Submitted to: Journal of Invertebrate Pathology
Publication Type: Peer Reviewed Journal
Publication Acceptance Date: December 12, 2011
Publication Date: January 8, 2012
Citation: Dean, K.M., Vandenberg, J.D., Griggs, M., Bauer, L.S., Fierke, M.K. 2012. Susceptibility of two hymenopteran parasitoids of Agrilus planipennis (Coleoptera: Buprestidae) to the entomopathogenic fungus Beauveria bassiana (Ascomycota: Hypocreales). Journal of Invertebrate Pathology. 109:303-306. Interpretive Summary: The emerald ash borer (EAB) is an invasive insect that has killed millions of ash trees and has spread to most northeastern states. In previous work we have shown the potential utility of a fungal pathogen, Beauveria bassiana, for killing adult EAB. Three wasp parasitoids of the emerald ash borer have been approved for release in the US. We tested the susceptibility of two wasp species, Spathius agrili and Tetrastichus planipennisi, to Beauveria bassiana. Adult EAB and wasps were exposed to ash twigs inoculated with B. bassiana and monitored daily for infection. All EAB adults exposed to B. bassiana were fatally infected while mean survival for control EAB was 77%. Average survival in the treatment groups for T. planipennisi and S. agrili were 99% and 83%, respectively, indicating these parasitoids are relatively unaffected by exposure to B. bassiana. This research elucidates interactions among natural enemies of EAB. It also provides data necessary for developing a successful integrated approach for EAB management.

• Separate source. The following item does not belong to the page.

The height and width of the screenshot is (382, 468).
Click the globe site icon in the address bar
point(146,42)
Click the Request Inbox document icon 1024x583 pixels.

Technical Abstract: Emerald ash borer (EAB), Agrilus planipennis Fairmaire, native to Asia, is killing ash trees (Fraxinus spp.) in eastern North America. Integrated pest management using biological control is the only viable long-term approach for controlling the spread of EAB outside of host resistance. Three hymenopteran parasitoids, Spathius agrili Yang, Tetrastichus planipennisi Yang, and Oobius agrili were discovered attacking EAB in China and were approved for release in the United States in 2007. The objective of this study was to assess susceptibility of the larval parasitoid species S. agrili and T. planipennisi, to Beauveria bassiana, an entomopathogenic fungus that infects and kills EAB adults when sprayed on ash bark or foliage. Adult EAB and parasitoids were exposed to B. bassiana inoculated ash twigs for two hours and then monitored daily for death and signs of infection for up to ten days. All EAB adults exposed to B. bassiana were fatally infected while mean survival for control EAB was 77%. Average survival in the treatment groups for T. planipennisi and S. agrili were 99% and 83%, respectively, indicating these parasitoids are relatively unaffected by exposure to B. bassiana. This research elucidates interactions between a fungal pathogen and two parasitoids of EAB, and provides data necessary to developing a successful multi-stage integrated management approach to control of EAB.